Challenge >>
Retype the lines below exactly, beginning with the line that contains "Screen dimensions: 366x354" and continuing through the last line. Omit the pictures.

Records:
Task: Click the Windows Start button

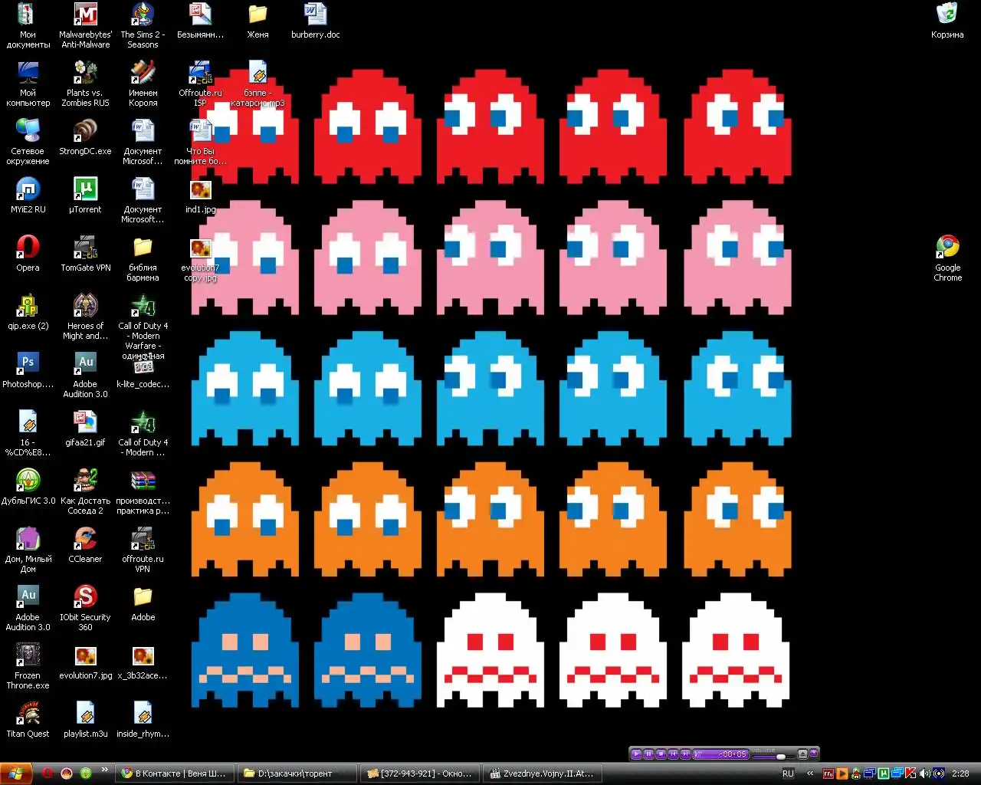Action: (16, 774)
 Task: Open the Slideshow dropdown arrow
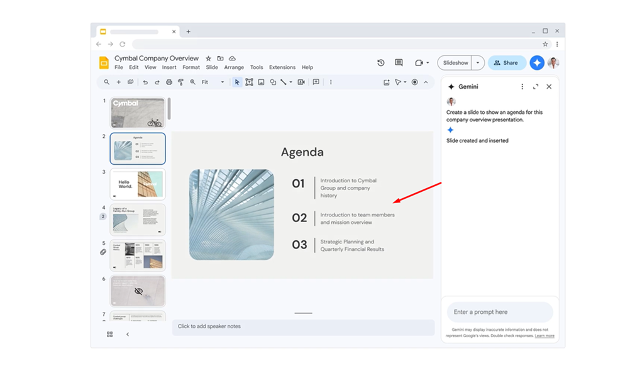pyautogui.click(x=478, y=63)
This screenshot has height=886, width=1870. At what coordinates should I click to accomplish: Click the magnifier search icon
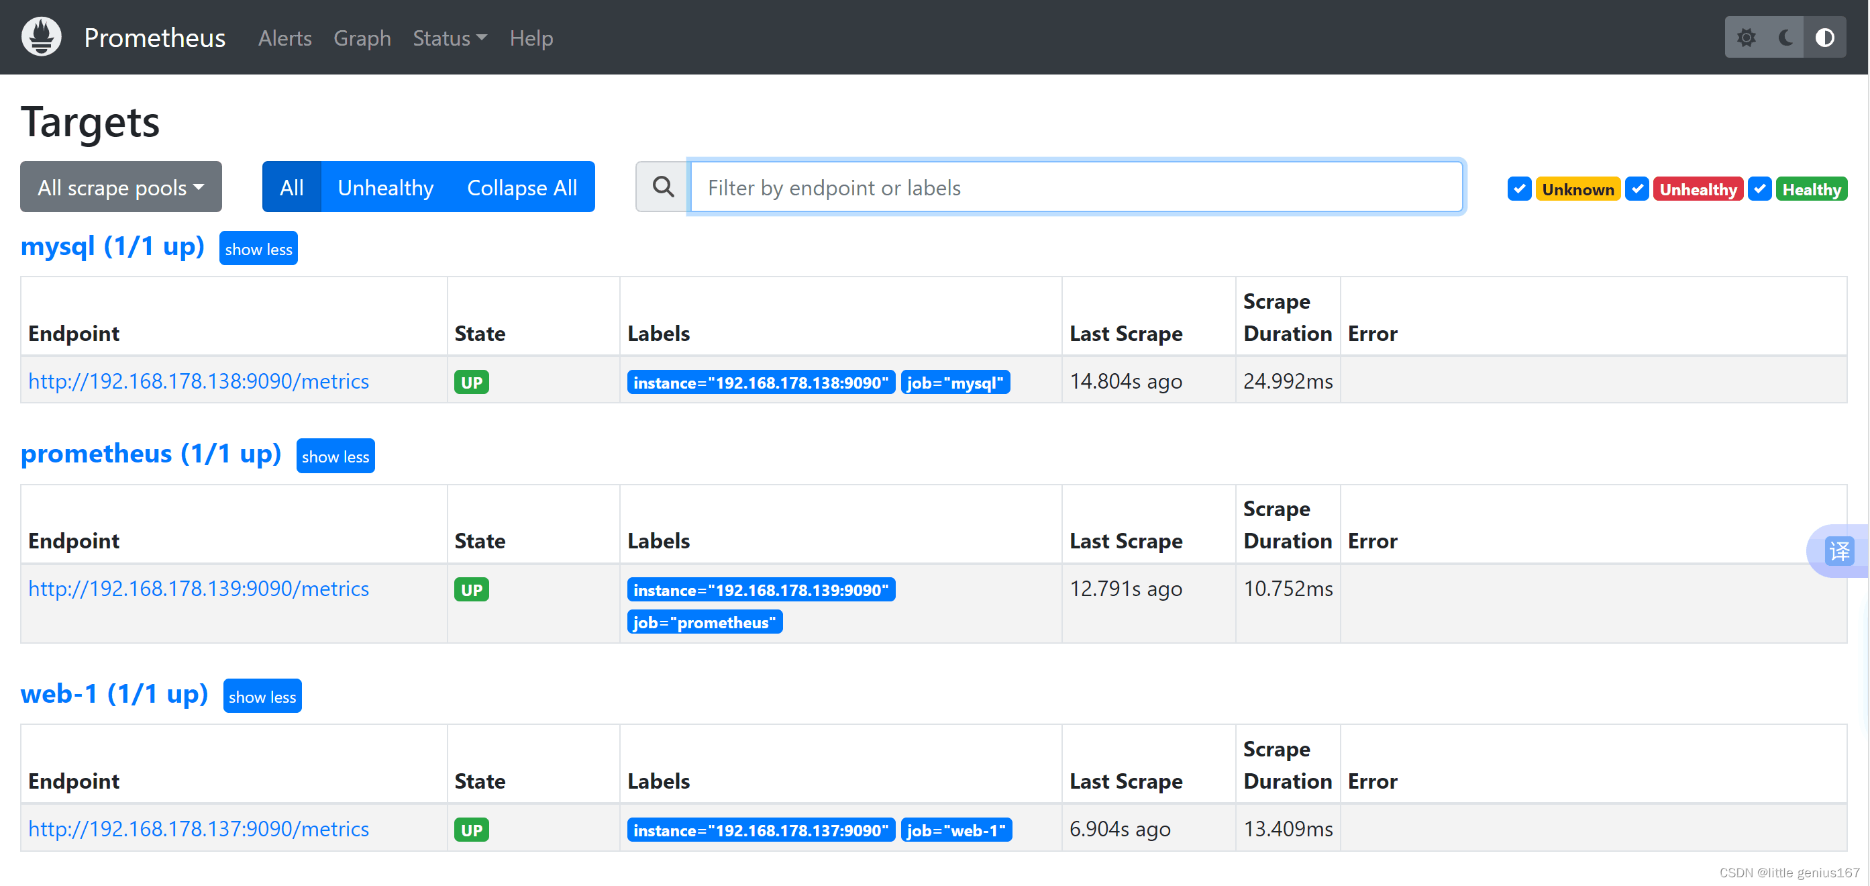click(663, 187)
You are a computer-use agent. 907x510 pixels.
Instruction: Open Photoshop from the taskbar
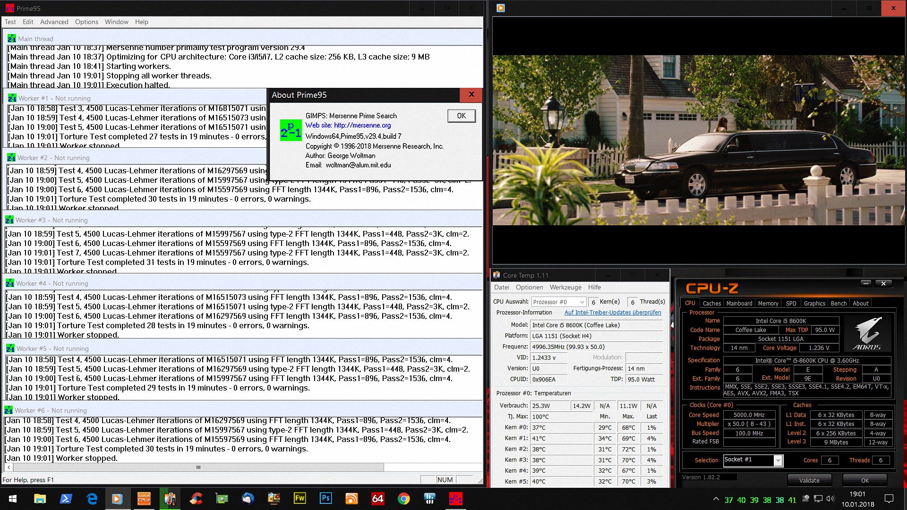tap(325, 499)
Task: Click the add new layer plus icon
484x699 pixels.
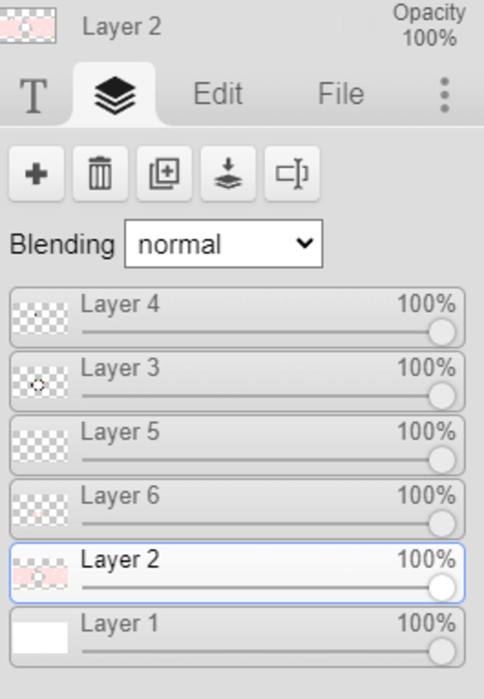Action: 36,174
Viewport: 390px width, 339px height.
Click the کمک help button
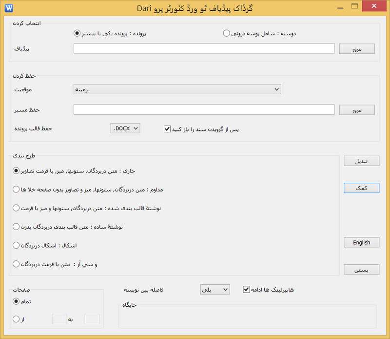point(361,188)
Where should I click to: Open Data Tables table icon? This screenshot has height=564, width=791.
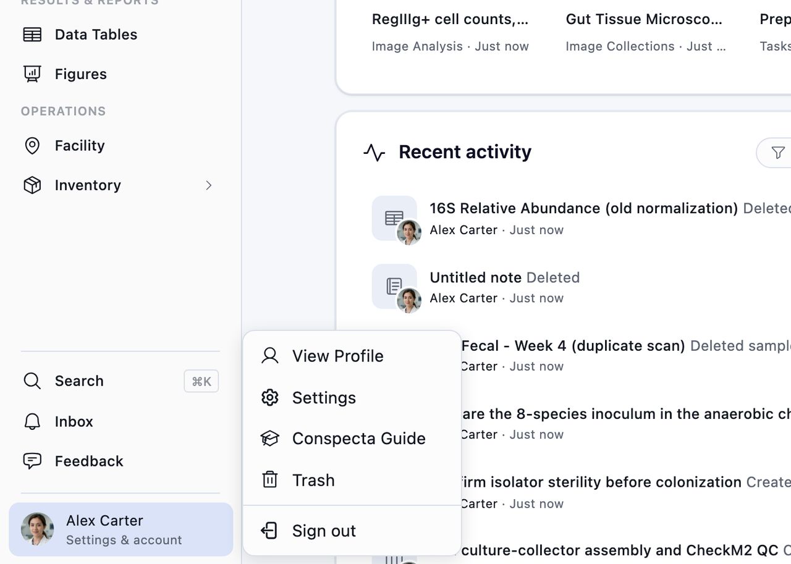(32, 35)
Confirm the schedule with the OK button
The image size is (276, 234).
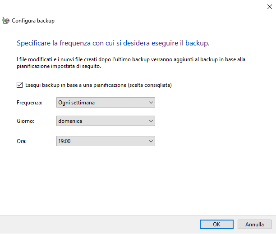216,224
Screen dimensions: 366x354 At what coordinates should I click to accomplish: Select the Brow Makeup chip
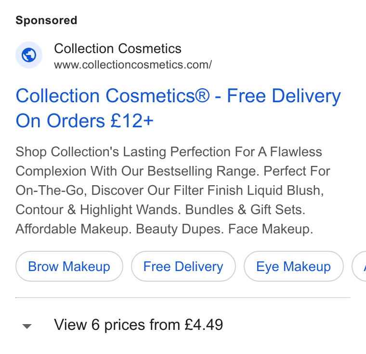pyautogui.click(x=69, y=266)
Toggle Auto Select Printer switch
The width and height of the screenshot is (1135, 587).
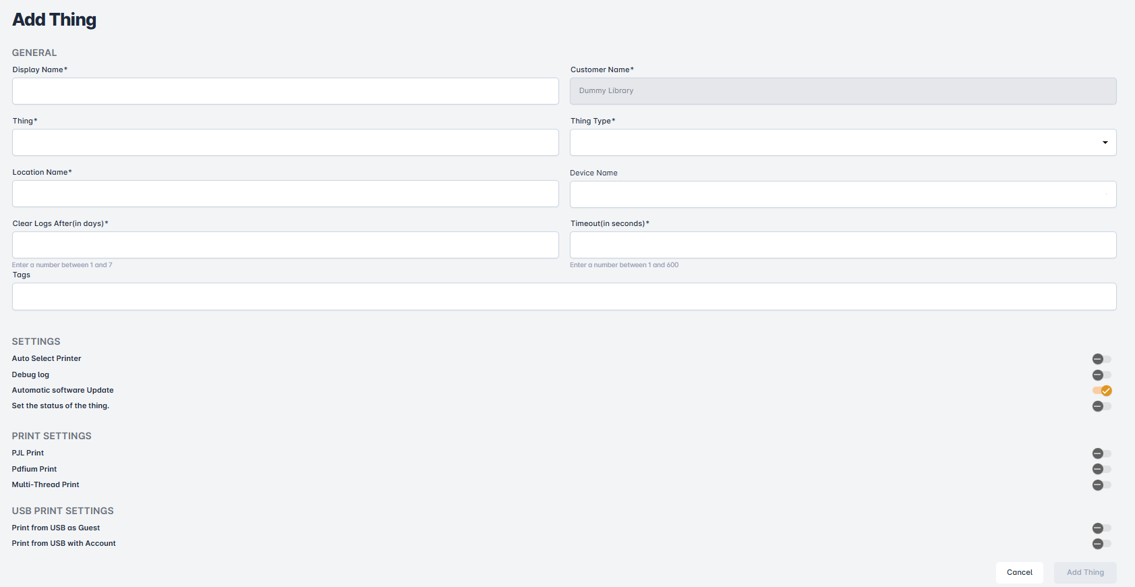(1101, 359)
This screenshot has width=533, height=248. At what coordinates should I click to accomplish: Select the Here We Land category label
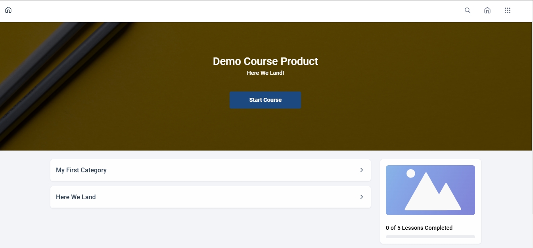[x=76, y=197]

Finished task >>
Screen dimensions: 366x354 At what coordinates should I click to accomplish: Select the Brow Makeup chip
pyautogui.click(x=69, y=266)
Toggle Auto Select Printer switch
The width and height of the screenshot is (1135, 587).
(1101, 359)
This screenshot has width=533, height=248. At what coordinates should I click to accomplish: Select the Here We Land category label
[x=76, y=197]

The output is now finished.